WORK REQUIRED = Starting with the line that contains "Instruction: Click the New", copy every line through the end of the data below, exactly and with nothing added.

ENTRIES SUPPLIED =

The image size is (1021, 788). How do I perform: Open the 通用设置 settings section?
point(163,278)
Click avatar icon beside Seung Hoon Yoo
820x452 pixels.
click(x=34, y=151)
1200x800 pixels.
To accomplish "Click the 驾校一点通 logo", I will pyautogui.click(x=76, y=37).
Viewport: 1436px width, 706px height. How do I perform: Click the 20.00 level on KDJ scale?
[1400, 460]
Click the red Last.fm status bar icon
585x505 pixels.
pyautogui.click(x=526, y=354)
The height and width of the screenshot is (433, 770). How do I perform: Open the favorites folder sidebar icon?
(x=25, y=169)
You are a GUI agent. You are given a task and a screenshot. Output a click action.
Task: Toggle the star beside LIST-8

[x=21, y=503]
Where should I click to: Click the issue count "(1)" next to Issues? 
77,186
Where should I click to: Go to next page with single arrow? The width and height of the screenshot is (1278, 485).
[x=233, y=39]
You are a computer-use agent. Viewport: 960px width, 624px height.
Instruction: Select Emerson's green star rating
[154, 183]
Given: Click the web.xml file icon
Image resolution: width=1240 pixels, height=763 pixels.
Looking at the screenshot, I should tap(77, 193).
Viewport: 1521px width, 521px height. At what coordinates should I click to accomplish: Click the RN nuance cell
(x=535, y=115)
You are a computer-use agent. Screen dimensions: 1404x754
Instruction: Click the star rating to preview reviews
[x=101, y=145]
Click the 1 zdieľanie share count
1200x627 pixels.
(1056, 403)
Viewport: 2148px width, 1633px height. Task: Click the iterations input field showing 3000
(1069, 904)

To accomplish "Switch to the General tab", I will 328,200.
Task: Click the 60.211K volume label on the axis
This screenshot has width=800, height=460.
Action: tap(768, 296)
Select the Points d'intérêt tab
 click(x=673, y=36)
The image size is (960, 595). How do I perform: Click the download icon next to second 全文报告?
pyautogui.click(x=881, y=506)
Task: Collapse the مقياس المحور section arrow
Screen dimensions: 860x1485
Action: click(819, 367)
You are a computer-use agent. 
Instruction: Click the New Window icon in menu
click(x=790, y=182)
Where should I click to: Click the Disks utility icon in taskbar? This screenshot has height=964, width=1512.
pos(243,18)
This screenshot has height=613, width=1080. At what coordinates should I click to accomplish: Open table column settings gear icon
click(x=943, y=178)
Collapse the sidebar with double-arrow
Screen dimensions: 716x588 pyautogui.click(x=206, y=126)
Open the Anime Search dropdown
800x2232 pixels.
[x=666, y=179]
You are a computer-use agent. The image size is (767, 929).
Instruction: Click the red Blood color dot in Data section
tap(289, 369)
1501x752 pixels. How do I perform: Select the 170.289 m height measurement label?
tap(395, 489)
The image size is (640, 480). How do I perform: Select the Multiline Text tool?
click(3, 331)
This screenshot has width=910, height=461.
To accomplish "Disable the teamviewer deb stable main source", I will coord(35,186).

SOLVED EXERCISE =
Instruction: Click the New Window icon in menu
click(x=790, y=182)
Where should I click to: Click the Disks utility icon in taskbar? This screenshot has height=964, width=1512.
pos(243,18)
This screenshot has height=613, width=1080. At what coordinates should I click to accomplish: Open table column settings gear icon
click(x=943, y=178)
Collapse the sidebar with double-arrow
Screen dimensions: 716x588 pyautogui.click(x=206, y=126)
Open the Anime Search dropdown
800x2232 pixels.
[x=666, y=179]
You are a computer-use agent. The image size is (767, 929).
Instruction: Click the red Blood color dot in Data section
tap(289, 369)
1501x752 pixels. How do I perform: Select the 170.289 m height measurement label?
tap(395, 489)
The image size is (640, 480). How do I perform: Select the Multiline Text tool?
click(3, 331)
This screenshot has width=910, height=461.
To accomplish "Disable the teamviewer deb stable main source", I will coord(35,186).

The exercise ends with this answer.